Peintures (Segalen)/Peintures dynastiques/Humiliation de Tcheou
HUMILIATION DE TCHEOU
Deux personnages seulement, mais de grandeur humaine. Celui qui se tient debout, vêtu de plaques, et casqué, — il a la trogne rouge et cet œil victorieux du soudard. Les marques d’armée sur sa poitrine le font reconnaître pour un maréchal du puissant feudataire Ts’in, qui, depuis trois cents ans, dévore un à un les royaumes « comme les vers à soie mâchent les feuilles de mûrier ».
Et ce nom de Ts’in ne trouve plus aucun lecteur sur aucun champ de bataille.

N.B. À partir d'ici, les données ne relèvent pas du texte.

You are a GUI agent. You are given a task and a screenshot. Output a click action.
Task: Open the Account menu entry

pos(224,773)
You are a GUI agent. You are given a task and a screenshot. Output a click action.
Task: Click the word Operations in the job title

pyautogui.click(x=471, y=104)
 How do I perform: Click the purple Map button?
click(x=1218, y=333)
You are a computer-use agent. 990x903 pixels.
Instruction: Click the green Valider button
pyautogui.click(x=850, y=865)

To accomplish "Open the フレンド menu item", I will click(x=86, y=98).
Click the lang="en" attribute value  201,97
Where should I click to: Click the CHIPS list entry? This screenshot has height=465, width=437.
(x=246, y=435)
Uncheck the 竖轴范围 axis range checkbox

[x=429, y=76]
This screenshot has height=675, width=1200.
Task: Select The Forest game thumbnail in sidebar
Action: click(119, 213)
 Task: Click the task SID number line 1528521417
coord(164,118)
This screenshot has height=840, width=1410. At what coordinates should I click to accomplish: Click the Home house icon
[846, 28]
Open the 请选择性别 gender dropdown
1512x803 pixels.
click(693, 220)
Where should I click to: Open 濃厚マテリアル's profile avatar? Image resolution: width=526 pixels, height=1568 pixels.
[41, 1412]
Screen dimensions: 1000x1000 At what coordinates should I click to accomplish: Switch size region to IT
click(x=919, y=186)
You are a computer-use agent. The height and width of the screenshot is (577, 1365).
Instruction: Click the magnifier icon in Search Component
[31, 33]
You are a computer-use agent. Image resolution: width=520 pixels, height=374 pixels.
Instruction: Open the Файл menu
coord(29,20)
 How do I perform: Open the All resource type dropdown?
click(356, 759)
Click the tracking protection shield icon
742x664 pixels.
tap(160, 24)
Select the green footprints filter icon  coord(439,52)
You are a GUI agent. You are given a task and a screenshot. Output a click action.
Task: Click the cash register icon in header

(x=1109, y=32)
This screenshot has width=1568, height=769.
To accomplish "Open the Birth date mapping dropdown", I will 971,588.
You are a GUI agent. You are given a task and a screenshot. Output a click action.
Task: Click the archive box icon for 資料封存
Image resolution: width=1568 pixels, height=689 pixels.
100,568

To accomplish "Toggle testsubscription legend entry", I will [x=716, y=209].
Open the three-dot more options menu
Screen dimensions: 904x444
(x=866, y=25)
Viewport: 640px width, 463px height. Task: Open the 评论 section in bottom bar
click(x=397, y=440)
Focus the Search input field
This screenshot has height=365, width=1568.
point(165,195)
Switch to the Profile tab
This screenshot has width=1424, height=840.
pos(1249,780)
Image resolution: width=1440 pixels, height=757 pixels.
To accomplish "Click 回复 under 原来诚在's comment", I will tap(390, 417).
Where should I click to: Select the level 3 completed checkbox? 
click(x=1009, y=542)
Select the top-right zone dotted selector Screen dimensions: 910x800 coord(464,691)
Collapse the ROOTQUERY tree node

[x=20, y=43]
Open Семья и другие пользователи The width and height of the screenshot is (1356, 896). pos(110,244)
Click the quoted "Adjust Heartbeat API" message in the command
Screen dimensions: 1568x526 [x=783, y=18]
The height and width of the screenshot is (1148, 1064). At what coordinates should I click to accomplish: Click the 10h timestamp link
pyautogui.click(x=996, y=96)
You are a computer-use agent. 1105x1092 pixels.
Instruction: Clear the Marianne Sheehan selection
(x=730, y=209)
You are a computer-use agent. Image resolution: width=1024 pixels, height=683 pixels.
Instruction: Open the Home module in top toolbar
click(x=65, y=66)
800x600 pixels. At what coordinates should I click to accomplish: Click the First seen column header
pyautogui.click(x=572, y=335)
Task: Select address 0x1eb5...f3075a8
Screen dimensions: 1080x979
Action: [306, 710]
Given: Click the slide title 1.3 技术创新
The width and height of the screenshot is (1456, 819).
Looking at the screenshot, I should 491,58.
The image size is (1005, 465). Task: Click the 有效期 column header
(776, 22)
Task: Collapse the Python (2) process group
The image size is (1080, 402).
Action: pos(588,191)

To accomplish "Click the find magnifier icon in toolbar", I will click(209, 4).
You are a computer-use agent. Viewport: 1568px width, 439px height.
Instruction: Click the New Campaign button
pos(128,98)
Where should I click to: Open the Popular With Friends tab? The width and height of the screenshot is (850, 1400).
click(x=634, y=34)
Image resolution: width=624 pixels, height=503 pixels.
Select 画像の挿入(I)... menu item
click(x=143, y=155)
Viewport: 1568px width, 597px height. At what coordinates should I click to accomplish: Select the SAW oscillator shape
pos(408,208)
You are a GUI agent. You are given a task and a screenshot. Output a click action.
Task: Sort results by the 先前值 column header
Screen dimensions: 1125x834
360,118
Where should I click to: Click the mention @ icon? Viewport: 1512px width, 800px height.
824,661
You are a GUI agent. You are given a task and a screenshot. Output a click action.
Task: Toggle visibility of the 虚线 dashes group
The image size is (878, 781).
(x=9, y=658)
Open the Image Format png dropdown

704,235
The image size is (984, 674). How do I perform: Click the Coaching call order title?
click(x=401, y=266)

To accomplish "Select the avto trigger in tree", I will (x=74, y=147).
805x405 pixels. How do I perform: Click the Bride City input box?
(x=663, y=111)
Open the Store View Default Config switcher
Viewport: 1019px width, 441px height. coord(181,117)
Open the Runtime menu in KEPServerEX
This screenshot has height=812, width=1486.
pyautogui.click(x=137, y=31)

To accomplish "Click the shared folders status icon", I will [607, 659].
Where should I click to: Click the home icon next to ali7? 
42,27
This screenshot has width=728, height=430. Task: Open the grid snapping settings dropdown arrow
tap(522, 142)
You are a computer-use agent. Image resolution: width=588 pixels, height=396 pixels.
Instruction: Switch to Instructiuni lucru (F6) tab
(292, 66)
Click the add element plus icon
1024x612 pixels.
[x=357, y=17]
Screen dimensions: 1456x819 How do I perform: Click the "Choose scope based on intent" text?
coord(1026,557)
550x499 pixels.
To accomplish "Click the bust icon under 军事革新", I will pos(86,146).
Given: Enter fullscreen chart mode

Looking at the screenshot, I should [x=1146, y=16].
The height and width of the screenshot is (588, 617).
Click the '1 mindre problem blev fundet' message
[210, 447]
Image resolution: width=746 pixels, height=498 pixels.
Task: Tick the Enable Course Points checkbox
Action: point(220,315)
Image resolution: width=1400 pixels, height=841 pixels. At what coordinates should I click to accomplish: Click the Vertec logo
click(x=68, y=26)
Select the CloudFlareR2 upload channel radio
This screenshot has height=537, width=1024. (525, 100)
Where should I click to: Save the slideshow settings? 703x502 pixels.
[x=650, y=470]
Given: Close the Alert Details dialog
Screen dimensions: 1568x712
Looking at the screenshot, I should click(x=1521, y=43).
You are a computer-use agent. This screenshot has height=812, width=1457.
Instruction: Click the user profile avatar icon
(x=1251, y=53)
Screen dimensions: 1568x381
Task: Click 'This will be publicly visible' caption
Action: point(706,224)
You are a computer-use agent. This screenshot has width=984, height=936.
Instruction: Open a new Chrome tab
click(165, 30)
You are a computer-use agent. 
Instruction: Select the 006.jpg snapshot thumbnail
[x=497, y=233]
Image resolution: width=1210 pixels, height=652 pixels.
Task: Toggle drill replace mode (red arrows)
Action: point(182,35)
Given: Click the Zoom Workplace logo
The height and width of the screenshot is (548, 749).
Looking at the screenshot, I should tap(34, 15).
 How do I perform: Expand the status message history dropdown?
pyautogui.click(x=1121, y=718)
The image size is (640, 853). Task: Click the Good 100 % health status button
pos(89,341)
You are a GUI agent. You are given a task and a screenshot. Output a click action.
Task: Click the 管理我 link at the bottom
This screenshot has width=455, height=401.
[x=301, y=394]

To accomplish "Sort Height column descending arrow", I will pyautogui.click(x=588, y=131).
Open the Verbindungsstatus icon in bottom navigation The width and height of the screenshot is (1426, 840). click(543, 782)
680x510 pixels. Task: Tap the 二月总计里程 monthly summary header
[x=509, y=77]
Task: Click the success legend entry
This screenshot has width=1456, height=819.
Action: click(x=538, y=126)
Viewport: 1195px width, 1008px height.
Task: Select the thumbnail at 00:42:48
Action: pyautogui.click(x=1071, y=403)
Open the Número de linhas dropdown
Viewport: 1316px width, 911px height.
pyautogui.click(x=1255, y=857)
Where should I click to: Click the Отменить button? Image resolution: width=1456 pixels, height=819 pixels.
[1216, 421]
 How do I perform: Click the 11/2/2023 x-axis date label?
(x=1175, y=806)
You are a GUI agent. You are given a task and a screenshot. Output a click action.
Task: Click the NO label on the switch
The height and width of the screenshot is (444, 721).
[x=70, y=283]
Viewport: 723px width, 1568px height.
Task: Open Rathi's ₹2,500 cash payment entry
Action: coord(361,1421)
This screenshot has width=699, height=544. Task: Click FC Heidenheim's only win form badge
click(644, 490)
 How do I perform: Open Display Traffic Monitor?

Mais on ne peut discerner les marques ni le grade ni la personne de l’autre, qui, nous tournant le dos, s’allonge, s’humilie jusque dessous l’orteil du guerrier gonflant. Ce prosterné ne nous fait voir que les parties basses de sa robe, et ses semelles courbées à la mode du Palais. Et l’on n’oserait dire qui est là, si l’image, et cette posture proprement historique, ne s’encastraient à leur rang parmi les déclins et les chutes. Qu’on le veuille ou non, il faut bien reconnaître ici le portrait ridicule d’un Empereur, dernier de TCHEOU. Il offre dans ce geste, en échange de sa vie honteuse, — « il offre, dit la chronique, les trente villes qui lui sont encore fidèles, les trois cent mille têtes, (différentes de la sienne), tenant sur des épaules vivantes encore. Qu’on accepte, et lui disparaîtra sans délai. Même il promet de mourir… l’année qui vient, si l’on veut ; plus tôt si l’on y prête avantage. Mais pas trop vite, surtout pas aujourd’hui, pas ce jour qu’il remplit de ses plaintes… »
Le bon militaire, heureux et satisfait, voit plaisant de regarder de haut, pour l’unique fois, un Empereur du haut de la taille d’un homme. — Vous êtes surpris qu’on ait osé peindre en telle ignominie l’accroupissement d’un Fils du Ciel. Geste sans nom ! et pourtant, si la digne ironie, plus que la raison des Lettrés, disposait des surnoms historiques, c’est à ce prosterné vraiment, pas à d’autres, que s’appliquerait, mieux qu’un masque, le titre posthume de « Croupion ».
Et voilà comme les maisons bien gouvernées finissent ! Voilà comment tombent les familles et périssent les clans ! Cette exemplaire lignée de TCHEOU ! Huit cents ans de vertus héréditaires… Trente-quatre Souverains… des promesses, des présages, des prodiges ! Les résolutions les plus pures ; des mandements, des décrets on eût dit pleuvant du Ciel ! Les conseils payés du Sage et Saint du pays de Lou, Confucius, précisément témoin de cette grandeur inclinant vers la chute — et voilà ! tout s’en vient choir et crever aux pieds du soudard illettré, étonné de sa facile victoire.
Dans cette fin sans orgueil, dans cette ruine sans beauté, on chercherait en vain la comparse, la femme.
Tout au moins la décence est sauve ici : il n’y a point de femme ici.